Tea Party Inc.: The Big Money and Powerful Elites Behind the Right Wing's Latest Uprising
This article was reported in collaboration with The Investigative Fund at The Nation Institute.
Win or lose, the Tea Party movement will come away from next week's elections triumphant, having injected into the Republican Party a group of candidates pledged to the dismantling of government and wed to the religious right. Of the movement's dozen favored candidates for U.S. Senate, all are anti-abortion, and five oppose it even in cases of rape and incest. Among their number are Colorado's Ken Buck, who has compared homosexuality to alcoholism, and Nevada's Sharron Angle, who wants to demolish both the Department of Education and the Environmental Protection Agency. Major GOP players, from political strategist Karl Rove to former Bush speechwriter David Frum, have fretted publicly over Tea Party extremism, with Frum complaining of the movement's " paranoid delusions."
But it has now become clear that these Tea Party "outsiders" are all part of an inside game, a battle for control of the Republican party.
Though billed as a people's movement, the Tea Party wouldn't exist without a gusher of cash from oil billionaire David H. Koch and the vast media empire of Rupert Murdoch. Many of the small donations to Tea Party candidates have been cultivated by either Fox News Channel, a property of Murdoch's News Corporation, or the Americans for Prosperity Foundation, chaired by Koch. The movement's major organizations are all run, not by first-time, mad-as-hell activists, but by former GOP officials or operatives.

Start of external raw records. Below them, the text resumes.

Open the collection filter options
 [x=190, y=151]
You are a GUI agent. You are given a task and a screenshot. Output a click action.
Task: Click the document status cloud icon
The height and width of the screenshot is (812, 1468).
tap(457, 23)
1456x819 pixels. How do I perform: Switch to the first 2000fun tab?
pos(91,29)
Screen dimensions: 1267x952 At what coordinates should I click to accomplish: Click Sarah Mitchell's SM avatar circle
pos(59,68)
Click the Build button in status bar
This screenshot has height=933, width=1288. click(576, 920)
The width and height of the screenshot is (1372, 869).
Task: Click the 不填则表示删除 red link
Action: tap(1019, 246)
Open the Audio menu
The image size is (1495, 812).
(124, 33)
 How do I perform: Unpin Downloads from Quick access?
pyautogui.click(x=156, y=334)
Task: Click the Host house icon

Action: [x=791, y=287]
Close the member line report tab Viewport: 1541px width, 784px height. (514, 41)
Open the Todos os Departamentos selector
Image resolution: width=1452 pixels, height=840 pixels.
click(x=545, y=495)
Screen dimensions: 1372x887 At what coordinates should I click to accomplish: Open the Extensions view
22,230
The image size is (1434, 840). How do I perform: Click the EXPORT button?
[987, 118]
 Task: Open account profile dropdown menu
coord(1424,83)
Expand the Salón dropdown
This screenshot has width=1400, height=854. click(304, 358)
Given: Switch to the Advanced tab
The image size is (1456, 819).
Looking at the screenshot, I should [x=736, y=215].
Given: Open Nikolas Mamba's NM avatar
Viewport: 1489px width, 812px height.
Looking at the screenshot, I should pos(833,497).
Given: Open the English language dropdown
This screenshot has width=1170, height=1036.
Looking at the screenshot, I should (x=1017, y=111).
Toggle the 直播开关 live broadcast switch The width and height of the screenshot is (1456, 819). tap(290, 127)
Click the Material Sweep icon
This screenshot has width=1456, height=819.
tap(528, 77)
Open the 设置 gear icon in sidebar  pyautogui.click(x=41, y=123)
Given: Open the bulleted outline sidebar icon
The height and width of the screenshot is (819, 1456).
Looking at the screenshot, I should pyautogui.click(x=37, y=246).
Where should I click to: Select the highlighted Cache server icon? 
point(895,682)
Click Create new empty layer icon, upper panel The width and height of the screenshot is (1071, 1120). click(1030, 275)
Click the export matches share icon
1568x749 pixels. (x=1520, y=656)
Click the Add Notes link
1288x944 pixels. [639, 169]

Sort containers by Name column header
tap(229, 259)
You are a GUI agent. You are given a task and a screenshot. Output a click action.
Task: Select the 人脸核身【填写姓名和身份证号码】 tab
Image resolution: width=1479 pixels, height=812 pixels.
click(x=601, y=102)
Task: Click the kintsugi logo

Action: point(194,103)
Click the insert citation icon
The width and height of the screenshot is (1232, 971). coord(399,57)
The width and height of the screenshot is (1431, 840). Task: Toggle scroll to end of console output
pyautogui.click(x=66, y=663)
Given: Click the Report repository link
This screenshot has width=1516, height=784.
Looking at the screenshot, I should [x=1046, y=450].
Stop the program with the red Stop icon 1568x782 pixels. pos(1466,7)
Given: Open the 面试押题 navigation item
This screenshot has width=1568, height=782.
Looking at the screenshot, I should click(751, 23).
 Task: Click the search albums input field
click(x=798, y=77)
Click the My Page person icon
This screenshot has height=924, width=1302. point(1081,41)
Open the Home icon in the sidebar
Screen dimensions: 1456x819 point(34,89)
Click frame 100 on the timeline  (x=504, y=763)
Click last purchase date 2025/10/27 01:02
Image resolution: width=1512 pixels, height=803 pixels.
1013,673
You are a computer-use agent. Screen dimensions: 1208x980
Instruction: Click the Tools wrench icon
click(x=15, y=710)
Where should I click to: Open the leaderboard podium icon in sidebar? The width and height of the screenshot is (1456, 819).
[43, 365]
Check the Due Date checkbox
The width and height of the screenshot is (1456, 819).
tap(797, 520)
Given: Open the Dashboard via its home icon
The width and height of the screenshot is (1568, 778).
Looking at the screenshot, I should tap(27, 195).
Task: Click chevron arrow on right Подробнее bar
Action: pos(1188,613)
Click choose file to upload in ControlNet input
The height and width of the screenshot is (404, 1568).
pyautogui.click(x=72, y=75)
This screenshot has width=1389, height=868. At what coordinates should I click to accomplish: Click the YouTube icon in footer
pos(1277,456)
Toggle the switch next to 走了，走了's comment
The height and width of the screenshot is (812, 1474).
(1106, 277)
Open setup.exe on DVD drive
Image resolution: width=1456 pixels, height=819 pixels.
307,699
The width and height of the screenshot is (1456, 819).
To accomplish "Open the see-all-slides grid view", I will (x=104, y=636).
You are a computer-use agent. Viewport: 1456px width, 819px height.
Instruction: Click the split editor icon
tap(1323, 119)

Taken together, Americans for Prosperity, FreedomWorks (another far-right political group seeded by the Kochs) and Murdoch's News Corp, owner of Fox News and the Wall Street Journal , form the corporate headquarters of a conglomerate one might call Tea Party, Inc. This is the syndicate that funds the organizing, crafts the messages, and channels the rage of conservative Americans at their falling fortunes into an oppositional force to President Obama and to any government solution to the current economic calamity. Groups such as Tea Party Express, Tea Party Nation, and the FreedomWorks-affiliated Tea Party Patriots; the bevy of political consultants for hire; and various allied elected officials can be understood as Tea Party Inc.'s loosely affiliated subsidiaries. The Web sites of FreedomWorks, Americans for Prosperity and the Tea Party side projects of Fox News Channel's Glenn Beck* are linked with those of Tea Party Express and Tea Party Patriots, all of which in turn solicit support for Tea Party candidates.
The armies of angry white people with their " Don't Tread on Me" flags, the actual grassroots activists, are not the agents of the Tea Party revolt, but its end-users, enriching the Tea Party's corporate owners just as you and I enrich Google through our clicks.
Coming Out Party
Tea Party Inc. was on full display in our nation's capital in late August, when Glenn Beck gathered his angry white multitudes at the Lincoln Memorial on the anniversary of Martin Luther King's historic "I Have a Dream" speech. The tens of thousands of Tea Partiers who showed up for this political revival were mobilized by untold hours of free promotion on Murdoch's network, while a related "Take America Back" convention, held the day before at Constitution Hall, was convened by FreedomWorks.
At that event, the crowd was treated to a trailer for a forthcoming film called Runaway Slave , narrated by Rev. C.L. Bryant, an African-American pastor from Louisiana identified as "a former NAACP radical," who made the case that liberalism is yet another means of enslaving black people.
"[I]n the black community," Bryant says in the film, "there's always somebody who's gotta keep them niggers in control." A photo of Jesse Jackson flashed on the screen. Then one of Al Sharpton. Some images flashed by so quickly that they were barely discernible. One was of a wriggling maggot.